Patients should be undressed from waist down
Any walking aids, splints, orthotics?
Look at hands (? Rheumatoid)
Remember to inspect from all sides (front, laterally, and from behind):
- surgical or traumatic scars,
- Varus (fig1)/ valgus
- Fixed flexion (fig 2)
- Hyperextension (recurvatum)
- Limb length discrepancy - characterized by a pelvic tilt
- Effusion/Bakers cyst
- Soft tissue
Muscle wasting (quadriceps)
Coronal plane alignment (fig 3)
- Patella position
- Q angle : angle subtended from a line drawn from ASIS to midpoint of patella and line drawn from midpoint of patella to tibial tubercle, average 15°, greater in females). (fig 4)

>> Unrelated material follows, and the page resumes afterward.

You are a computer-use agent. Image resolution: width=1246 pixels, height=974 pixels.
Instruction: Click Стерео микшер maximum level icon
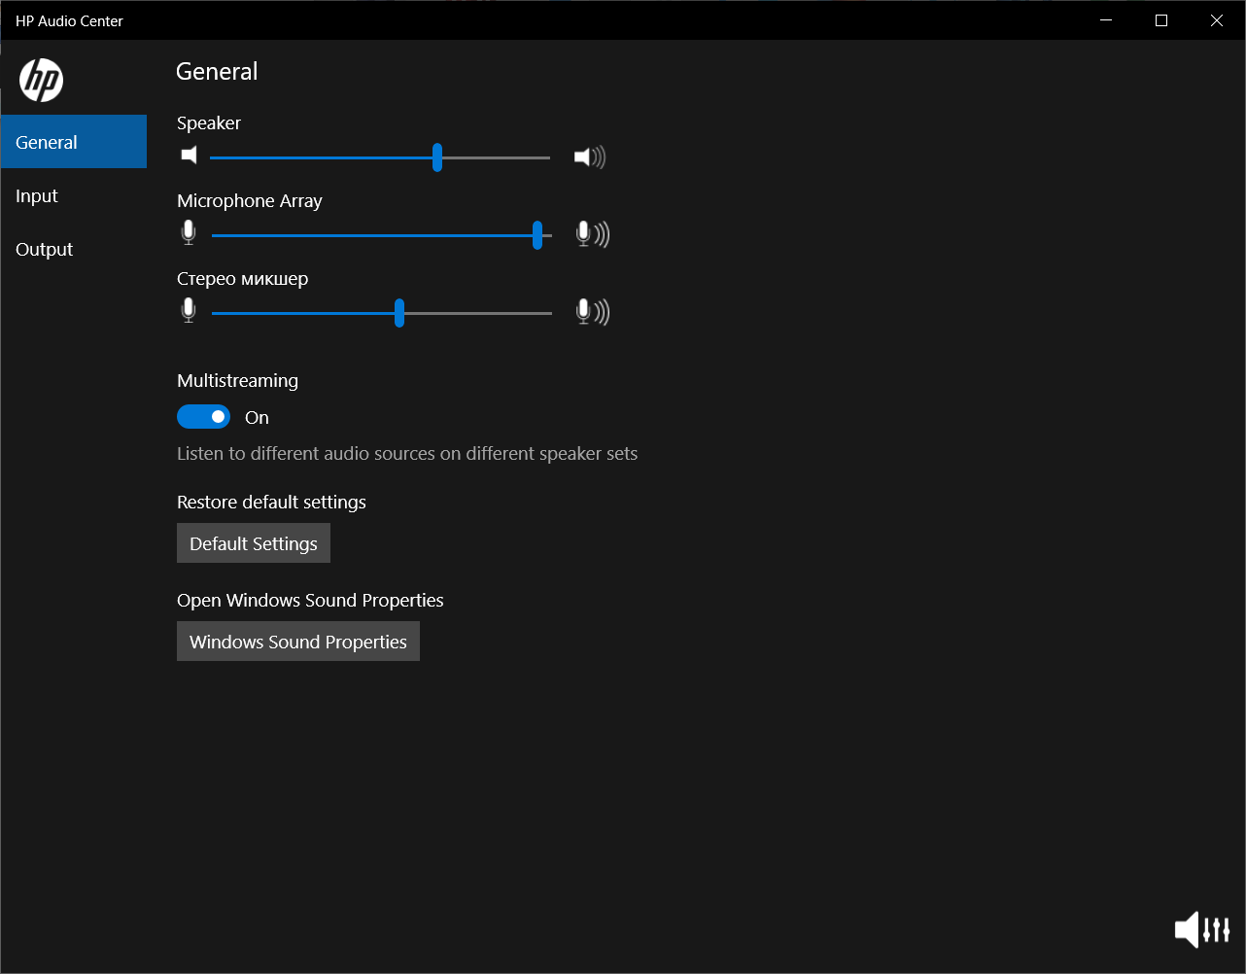[592, 312]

Figure 1.Clinical photograph demonstrating right knee varus deformity. Left knee demonstrates a midline surgical scar consistent with previous total knee arthroplasty.
Figure 2 .Clinical photograph demonstrating flexion deformity of right knee.

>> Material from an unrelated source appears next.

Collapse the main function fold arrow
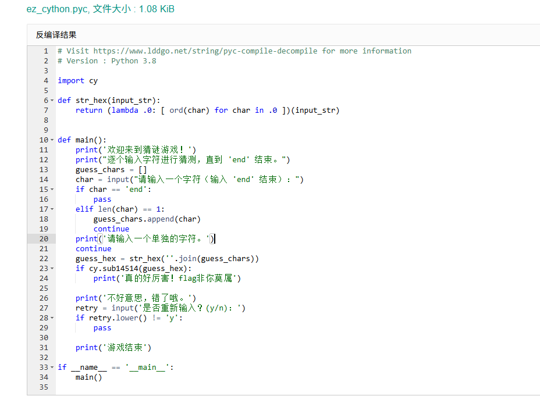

Figure 3.Coronal plane alignment assessment with the patient’s feet pointing forwards and together.
Figure 4.Q angle assessment denoted by red lines.
Observe the gait pattern
- Foot progression angle (10-15° external)
- Stiff knee
Varus or valgus thrust
Figure 5.Clinical photograph demonstrating normal foot progression.
Patient sitting down
Legs hanging over side of couch and ask patient to extend and flex knees
- Look for J-sign (patella moves centrally then subluxes laterally as the knee comes into extension)

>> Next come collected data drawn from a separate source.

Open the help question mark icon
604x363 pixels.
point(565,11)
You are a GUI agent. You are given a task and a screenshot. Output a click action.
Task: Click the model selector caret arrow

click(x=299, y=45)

Figure 6 and 7.Clinical photograph demonstrating patella tracking.
Patient lying supine
Ensure patient is relaxed and monitor for discomfort when palpating.
- Swipe/bulge test (small)
- Patellar tap test (moderate)
- Ballotment test (massive)
Synovial hypertrophy (no effusion)
Figure 8.Clinical photograph demonstrating swipe test.
Figure 9.Clinical photograph demonstrating patellar tap test
Muscle wasting(measuring the circumference of the thigh from a fixed point such as the anterior superior iliac spine) (fig 10)
- Straight leg raise- (‘keeping your knee straight can you lift the heel off the bed’) (fig 11)
- Tests extensor mechanism
- ? hyperextension
- Assess flexion deformity, ? passively correctable
- Flex knee assessing range of flexion (‘bend your knee’)
- Palpation (fig 12)with knee at 90° and foot plantigrade on couch.
- Medial/lateral joint line
- MCL/LCL attachments on femoral and tibial condyles
- Patellar tendon
Figure 10.Clinical photograph measuring thigh circumference
Figure 11.Clinical photograph demonstrating straight leg raise
Figure 12.Clinical photograph demonstrating palpation of lateral joint line with 1 finger.